# Solar Roadway



## scept1c (May 10, 2005)

This is interesting!

France are planning to build a solar roadway.

http://www.ibtimes.co.uk/france-roll-out-futuristic-solar-roads-power-millions-homes-1541259


----------



## cabby (May 14, 2005)

Hammersmith flyover in west London was built with newly developed system of heating the road and keep it clear of snow and ice, this was way back in the 1960's.or was it late 1950's. Oh yes, never worked so they disconnected it I believe.Maybe the bodies in the foundations affected it.>>

cabby


----------



## HarleyDave (Jul 1, 2007)

The Mound in Edinburgh used to have under surface heating I believe

Cheers

Dave


----------



## patp (Apr 30, 2007)

This, as I understand it, is not heating. It is like the solar panels you have on the roof but laid out in the road. They would not, therefore, heat the surface they are laid upon.
I saw something about the technology a few years ago. Always thought it must come at some time. These panels could be installed in every car park in the country too. We could all have our driveways covered in them and all new roads could have them incorporated. I would have thought the hard shoulder of all the motorways would be a good place to start.


----------



## cabby (May 14, 2005)

Now that is a sensible suggestion. perhaps we should write to our MP.s and demand this instead of the wind farms.

cabby


----------



## philoaks (Sep 2, 2008)

patp said:


> This, as I understand it, is not heating. It is like the solar panels you have on the roof but laid out in the road. They would not, therefore, heat the surface they are laid upon.
> I saw something about the technology a few years ago. Always thought it must come at some time. These panels could be installed in every car park in the country too. We could all have our driveways covered in them and all new roads could have them incorporated. I would have thought the hard shoulder of all the motorways would be a good place to start.

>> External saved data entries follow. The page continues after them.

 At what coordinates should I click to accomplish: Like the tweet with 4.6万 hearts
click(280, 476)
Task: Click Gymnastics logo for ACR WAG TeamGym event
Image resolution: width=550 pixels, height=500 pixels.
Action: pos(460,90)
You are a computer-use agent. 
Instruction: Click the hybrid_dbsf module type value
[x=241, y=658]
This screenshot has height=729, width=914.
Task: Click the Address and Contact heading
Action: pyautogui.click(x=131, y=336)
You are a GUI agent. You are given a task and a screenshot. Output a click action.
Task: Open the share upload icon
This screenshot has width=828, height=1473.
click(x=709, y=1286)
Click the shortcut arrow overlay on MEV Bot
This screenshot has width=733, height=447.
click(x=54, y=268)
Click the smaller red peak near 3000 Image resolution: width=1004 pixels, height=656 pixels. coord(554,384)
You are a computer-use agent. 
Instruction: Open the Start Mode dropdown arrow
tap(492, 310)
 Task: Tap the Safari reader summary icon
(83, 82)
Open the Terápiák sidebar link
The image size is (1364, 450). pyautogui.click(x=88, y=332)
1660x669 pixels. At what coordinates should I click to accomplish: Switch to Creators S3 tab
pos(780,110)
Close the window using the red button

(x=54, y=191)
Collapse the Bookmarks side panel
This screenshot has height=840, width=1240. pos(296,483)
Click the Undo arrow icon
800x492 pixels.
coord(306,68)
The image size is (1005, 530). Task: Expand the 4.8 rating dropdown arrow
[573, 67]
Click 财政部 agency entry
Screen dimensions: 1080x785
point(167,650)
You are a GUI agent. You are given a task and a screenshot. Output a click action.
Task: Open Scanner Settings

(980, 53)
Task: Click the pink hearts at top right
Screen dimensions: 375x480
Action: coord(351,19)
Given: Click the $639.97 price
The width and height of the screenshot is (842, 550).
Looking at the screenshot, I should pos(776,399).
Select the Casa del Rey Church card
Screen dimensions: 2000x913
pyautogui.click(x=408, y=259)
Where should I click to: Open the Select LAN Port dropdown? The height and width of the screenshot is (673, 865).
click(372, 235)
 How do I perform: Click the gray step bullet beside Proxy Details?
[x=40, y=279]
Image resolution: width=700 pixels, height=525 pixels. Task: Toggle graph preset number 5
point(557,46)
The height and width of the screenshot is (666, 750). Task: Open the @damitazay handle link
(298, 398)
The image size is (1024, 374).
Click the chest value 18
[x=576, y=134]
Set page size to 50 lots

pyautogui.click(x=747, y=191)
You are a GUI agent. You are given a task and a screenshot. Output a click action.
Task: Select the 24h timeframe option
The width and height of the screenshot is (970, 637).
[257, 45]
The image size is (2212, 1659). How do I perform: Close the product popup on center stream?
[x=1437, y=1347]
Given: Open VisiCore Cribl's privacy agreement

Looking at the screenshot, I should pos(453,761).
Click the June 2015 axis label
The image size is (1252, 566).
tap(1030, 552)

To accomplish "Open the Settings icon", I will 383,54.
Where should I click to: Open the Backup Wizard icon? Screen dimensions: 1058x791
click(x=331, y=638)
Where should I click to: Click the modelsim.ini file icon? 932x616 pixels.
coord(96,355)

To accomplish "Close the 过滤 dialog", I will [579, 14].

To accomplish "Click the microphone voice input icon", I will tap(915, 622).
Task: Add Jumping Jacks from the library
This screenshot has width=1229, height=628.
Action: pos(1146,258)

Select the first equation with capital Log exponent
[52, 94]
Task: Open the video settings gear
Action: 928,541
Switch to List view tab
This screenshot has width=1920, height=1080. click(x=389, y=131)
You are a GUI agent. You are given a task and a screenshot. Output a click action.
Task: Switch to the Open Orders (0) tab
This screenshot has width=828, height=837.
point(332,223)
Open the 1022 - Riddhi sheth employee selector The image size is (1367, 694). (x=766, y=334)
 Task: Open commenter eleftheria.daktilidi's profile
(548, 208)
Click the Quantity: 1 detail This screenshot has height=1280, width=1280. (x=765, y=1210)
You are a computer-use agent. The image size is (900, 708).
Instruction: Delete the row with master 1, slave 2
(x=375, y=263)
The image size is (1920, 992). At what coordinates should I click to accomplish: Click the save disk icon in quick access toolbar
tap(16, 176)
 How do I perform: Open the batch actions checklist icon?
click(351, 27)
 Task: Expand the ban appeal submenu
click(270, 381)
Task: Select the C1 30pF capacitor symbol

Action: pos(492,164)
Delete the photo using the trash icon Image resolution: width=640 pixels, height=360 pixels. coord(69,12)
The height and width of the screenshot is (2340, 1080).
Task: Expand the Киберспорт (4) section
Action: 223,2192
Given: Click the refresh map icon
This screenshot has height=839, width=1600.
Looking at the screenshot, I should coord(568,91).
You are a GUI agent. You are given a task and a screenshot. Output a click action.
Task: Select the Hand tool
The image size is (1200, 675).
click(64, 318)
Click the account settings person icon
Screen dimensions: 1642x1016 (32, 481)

I guess the main stumbling block in this country would be their efficiency, given our northern latitude. Even when it is sunny, the fact that they would be flat on the ground would reduce their output compared to existing solar farms where the panels are angled to the sun. Installing them in southern France would give much greater benefits in terms of output.

I'm not against solar power but I guess all these things have to be based on the returns compared to the investment involved which presumably is why tidal power is slow to take off.


----------



## fatbuddha (Aug 7, 2006)

this idea has been around for a few years now and there are a few experimental solar roads elsewhere, but the French are taking this to a new level.


----------



## gaspode (May 9, 2005)

I find it hard to believe that a solar panel of any sort could be robust enough to stand up to HGVs pounding across it continually. I wonder what the projected lifespan is?
Other than that and the question of whether they could generate enough power to be viable in the UK climate it would seem an obvious answer to a lot of problems.


----------



## fatbuddha (Aug 7, 2006)

I suggest you do some Googling about solar roadways - the technology is certainly robust as various trials have shown. but because of the construction they are not as efficient as roof top panels but are still pretty good. some of the best areas for use could be urban bike trails, car parks, pedestrian areas etc where heavy loads aren't as numerous.


----------



## lgbzone (Oct 8, 2008)

I read an article a year or two ago where they were experimenting with a substrate under road surfaces that would generate electricity from the vibration/energy of vehicles traveling on that road, sounded interesting as it wasn't dependent on anything except vehicles moving on the road, probably wouldn't be much use on the M25 then ;-)


----------



## Stanner (Aug 17, 2006)

How would they work in car parks? Would we all have to have transparent cars?


----------